クリストファー・ノーラン監督が、『ダークナイト』大ヒットのご祝儀として自由に作ったSFアクション大作。

とはいえ、そこはノーラン監督なので『メメント』以来のトリッキーな手法を薬味に使いつつ、実は小粒な作品として仕上がっていました。

小粒というと言葉が悪いのですが、予告や勝手な思い込みから期待を膨らませすぎて、もろもろの設定なども含めて「もっと派手」なモノを予想していたからです。

もちろん完成した作品はノーラン監督の目論見通り仕上がっているのは分かりますし、監督らしいスタイルにも納得しているのですが。


時間軸の前後を入れ替えたり、夢なのか現実なのか交錯するように見せかけて、実際には割とキチンと線引きがされてる親切設計ですし、せっかく基本的な舞台がジャンボジェットなのに、そっち側には危機が訪れなかったり、それぞれの階層で体感時間がことなる設定が、使い古された「スター・ウォーズ・クライマックス」*1のためにしか機能していなかったり、タイムリミットがあるのに割とアバウトなタイミングで合わせたりして大ピンチが訪れなかったり、と。
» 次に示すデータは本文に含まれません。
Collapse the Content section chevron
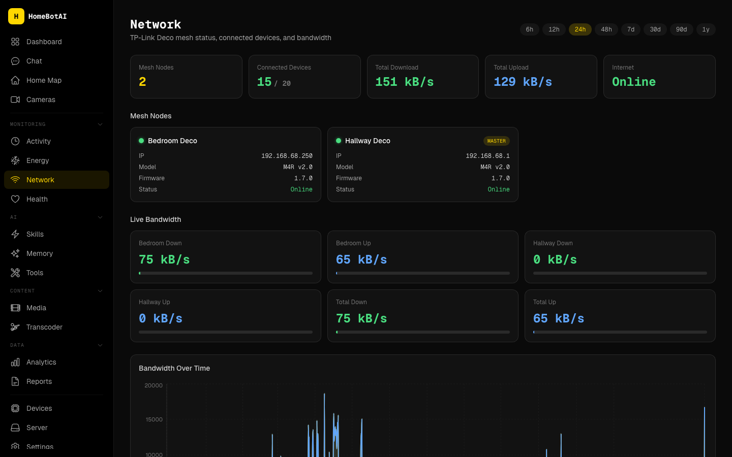 (x=100, y=291)
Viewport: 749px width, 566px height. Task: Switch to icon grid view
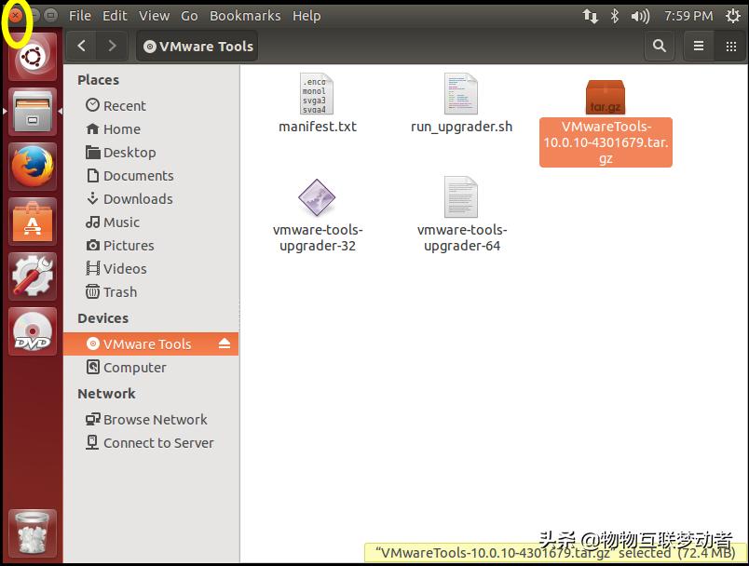[729, 46]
まあ、階層ごとの体感時間の違いが、クライマックスの「さらなる深層」へ導かれるあたりは燃えるんですけど、訪れた先がディカプーの作った世界ってのはちょっと拍子抜け。もっと想像を絶するような世界が観たかった。

バンが落下する時間軸で、みんなが安らかに寝ていたり、無重力の時間軸では全員がまっすぐ寝たまま縛られたままフワフワしていたりと、随所に「笑っていいのかここ?」的なシーンが続出するのも困りものでした。ははは。

でも、全体的な構造が「仲間を集めてミッションに挑む」RPG丸出しなところや、それぞれのキャラクターにそれぞれ役割がもたされているのは大好きです。もっとも、ディカプーは常にジャック・ブラック顔で眉間にしわ寄せしているだけの省エネ演技でしたが。対して渡辺謙は相変わらず真面目な芝居でがんばっているのが頼もしかったですよ。クレジットも二番目だったし。

大変面白かったのですが、個人的にはもう5層ぐらいてんやわんやして欲しかったのが正直なところです。でも、SFとして考えるとそれじゃスマートさに欠けるって気もするので難しい。

そういえば、一番不満なのは、『ハードキャンディ』の恐怖少女がせっかく地面をロールケーキみたいにいじくっているナイスなシーンがあったりするのに、そういうパズル的な要素はまったくないってのも、「ええ?」だったなあ。あそこ、アレ思いついたから映像化しただけじゃんか。



*1:ボクが勝手に命名したのですが、シーンを交互にみせて盛り上げようとするやつ。個人的にはあまり好きじゃない。